" I CAN'T wait to see how the incoming administration deals with AI [artificial intelligence]," said US Secretary of State John Kerry, in a less-than-gracious reference to the fact that the Trump team hasn't got a clue about the real driving force in the changing world economy.
What was striking was that Kerry didn't have to clarify his remark for the 2000 "global leaders" -- politicians, bureaucrats, business representatives and public intellectuals -- who were in the Swiss alpine town of Davos for the annual World Economic Forum last week. They all know what he was talking about.

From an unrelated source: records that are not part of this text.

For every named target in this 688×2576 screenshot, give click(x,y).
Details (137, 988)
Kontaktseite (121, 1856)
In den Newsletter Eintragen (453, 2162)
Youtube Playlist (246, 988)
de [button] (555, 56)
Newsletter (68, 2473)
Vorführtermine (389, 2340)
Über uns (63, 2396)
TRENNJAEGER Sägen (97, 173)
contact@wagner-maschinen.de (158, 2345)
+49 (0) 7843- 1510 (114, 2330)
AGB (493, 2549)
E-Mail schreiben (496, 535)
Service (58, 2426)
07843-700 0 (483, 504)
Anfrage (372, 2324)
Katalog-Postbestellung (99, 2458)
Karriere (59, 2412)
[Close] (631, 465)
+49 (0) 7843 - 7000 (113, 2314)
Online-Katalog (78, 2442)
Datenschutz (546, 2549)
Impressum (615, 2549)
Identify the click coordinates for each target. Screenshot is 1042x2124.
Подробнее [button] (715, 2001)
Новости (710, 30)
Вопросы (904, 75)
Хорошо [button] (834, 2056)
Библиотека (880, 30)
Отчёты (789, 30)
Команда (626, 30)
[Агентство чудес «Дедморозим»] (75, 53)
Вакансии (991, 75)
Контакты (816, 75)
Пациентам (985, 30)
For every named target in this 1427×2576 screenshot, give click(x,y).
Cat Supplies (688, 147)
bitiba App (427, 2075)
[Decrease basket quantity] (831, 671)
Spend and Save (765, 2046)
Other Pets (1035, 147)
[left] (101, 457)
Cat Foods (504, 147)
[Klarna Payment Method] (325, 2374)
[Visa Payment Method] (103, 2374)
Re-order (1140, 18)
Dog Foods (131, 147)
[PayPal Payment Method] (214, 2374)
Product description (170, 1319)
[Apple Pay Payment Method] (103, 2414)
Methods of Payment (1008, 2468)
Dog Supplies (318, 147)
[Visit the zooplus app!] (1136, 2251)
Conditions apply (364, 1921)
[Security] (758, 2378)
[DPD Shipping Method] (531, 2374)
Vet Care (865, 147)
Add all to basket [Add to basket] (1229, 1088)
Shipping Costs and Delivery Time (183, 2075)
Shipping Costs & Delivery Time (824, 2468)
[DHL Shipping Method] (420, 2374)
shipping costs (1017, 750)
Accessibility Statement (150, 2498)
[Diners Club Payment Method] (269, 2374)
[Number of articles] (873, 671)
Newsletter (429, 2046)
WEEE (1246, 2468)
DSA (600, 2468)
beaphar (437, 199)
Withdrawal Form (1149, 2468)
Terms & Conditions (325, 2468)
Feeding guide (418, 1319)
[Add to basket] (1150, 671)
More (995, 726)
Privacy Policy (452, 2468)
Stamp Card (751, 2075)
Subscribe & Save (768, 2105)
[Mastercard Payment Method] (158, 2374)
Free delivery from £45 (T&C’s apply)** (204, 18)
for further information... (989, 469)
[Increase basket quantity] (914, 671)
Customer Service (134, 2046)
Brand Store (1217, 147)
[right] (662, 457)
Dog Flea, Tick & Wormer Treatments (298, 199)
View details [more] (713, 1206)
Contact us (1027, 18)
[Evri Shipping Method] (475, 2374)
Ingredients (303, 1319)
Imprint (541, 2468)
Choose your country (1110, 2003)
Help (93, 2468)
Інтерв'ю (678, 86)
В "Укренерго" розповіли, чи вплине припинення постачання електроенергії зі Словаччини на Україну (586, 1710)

This year's Davos gathering is actually focused on the rise of populism and simple-minded attacks on globalisation (Donald Trump, Brexit et al). That's only to be expected, since the world's ultra-rich are potentially threatened by that sort of thing. But they didn't get rich by being stupid, and they have a fairly sophisticated analysis of what's causing it.
The headline event on the first day was an hour-long speech by China's President Xi Jinping, in which he laid claim to the leadership role on free trade, globalisation and the struggle to contain climate change that is being abandoned by the US under Trump. His main concern was to fight protectionism: "No one will emerge as a winner in a trade war," he said.
But Xi didn't go into the sources of the anger that fuels the populist revolt (for China is not a democratic country, and it hasn't happened there yet). John Kerry did, and he went well beyond the usual platitudes about rising unemployment and under-employment, stagnating wages, and the widening gulf between the rich and the rest. "Trade is not to blame for job losses," he said. Automation is.